Article 8, Titres de noblesse et émoluments

'Article 8 : Aucun titre de noblesse ne sera accordé par les États-Unis : et aucune personne titulaire d'un bureau de profit ou de fiducie ne pourra, sans le consentement du Congrès, accepter de présent, d'émolument, de bureau ou de titre, de quelque nature que ce soit. , de n'importe quel roi, prince ou État étranger.



Explication: Le Congrès ne peut pas faire de vous un duc, un comte ou même un marquis. Si vous êtes un fonctionnaire ou un élu, vous ne pouvez rien accepter d'un gouvernement ou d'un fonctionnaire étranger, y compris un titre honorifique ou une fonction. Cette clause interdit à tout fonctionnaire du gouvernement de recevoir des cadeaux étrangers sans l'autorisation du Congrès.

Que sont les émoluments ?

L'article 8, le soi-disant Clause d'émoluments , précise qu'aucun représentant élu ou nommé du gouvernement américain, y compris le président des États-Unis, ne peut accepter de paiements de gouvernements étrangers pendant son mandat.

Le dictionnaire Merriam-Webster définit les émoluments comme des revenus découlant d'une charge ou d'un emploi, généralement sous la forme d'une rémunération ou d'avantages indirects.

Les érudits constitutionnels suggèrent que la clause des émoluments a été ajoutée pour empêcher les ambassadeurs américains des années 1700, vivant à l'étranger, d'être influencés ou corrompus par des cadeaux de riches puissances européennes.

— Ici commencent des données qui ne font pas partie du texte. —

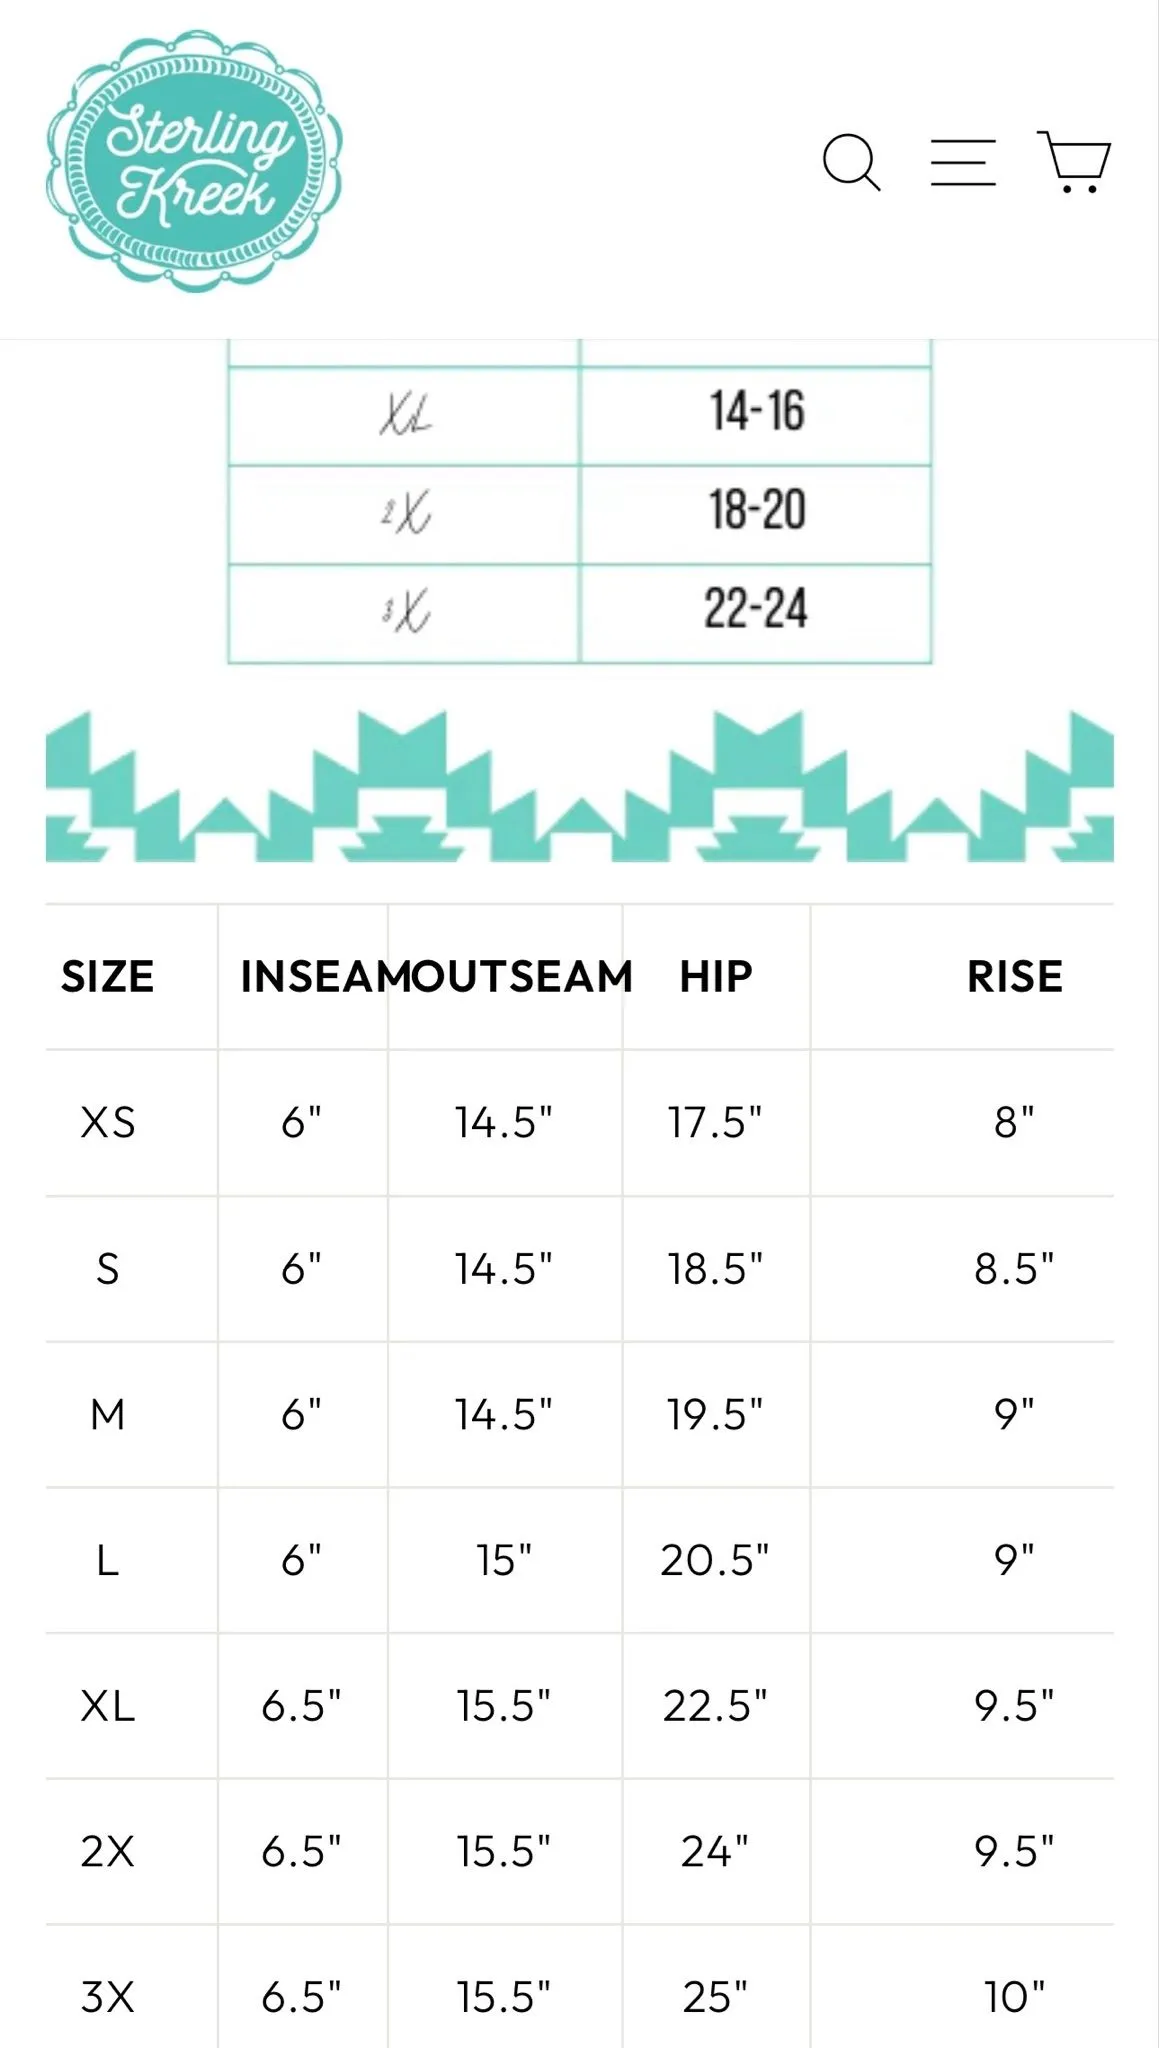Select the HIP column header
Viewport: 1159px width, 2048px height.
(716, 977)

Exemples passés de violations de la clause d'émoluments par certains des États-Unis Pères fondateurs comprendre de Benjamin Franklin acceptation de la tabatière diamantée du roi de France et John Jay's acceptation d'un étalon pur-sang par le roi d'Espagne.

Au début de la Donald Trump administration, un nouveau différend a surgi quant à savoir si le président avait violé la clause sur les émoluments en profitant illégalement de ses entreprises commerciales alors qu'il exerçait une fonction publique.

Le différend a abouti à une action en justice intentée par des avocats de Washington, DC et du Maryland, affirmant que le président Trump avait violé la Constitution en acceptant des paiements de gouvernements étrangers et nationaux via le Trump International Hotel à Washington, DC. Les dossiers ont montré qu'entre novembre 2016 et février 2017, les paiements de l'Arabie saoudite à l'hôtel Trump s'élevaient à plus de 270 000 dollars. Les paiements étaient intervenus quelques mois seulement avant que Trump n'autorise l'un des plus importants contrats d'armement avec l'Arabie saoudite de l'histoire des États-Unis.

Le 25 janvier 2021, la Cour suprême des États-Unis a rejeté la poursuite, concluant à l'unanimité qu'il ne subsistait plus aucune affaire ni controverse car Trump n'était plus en fonction.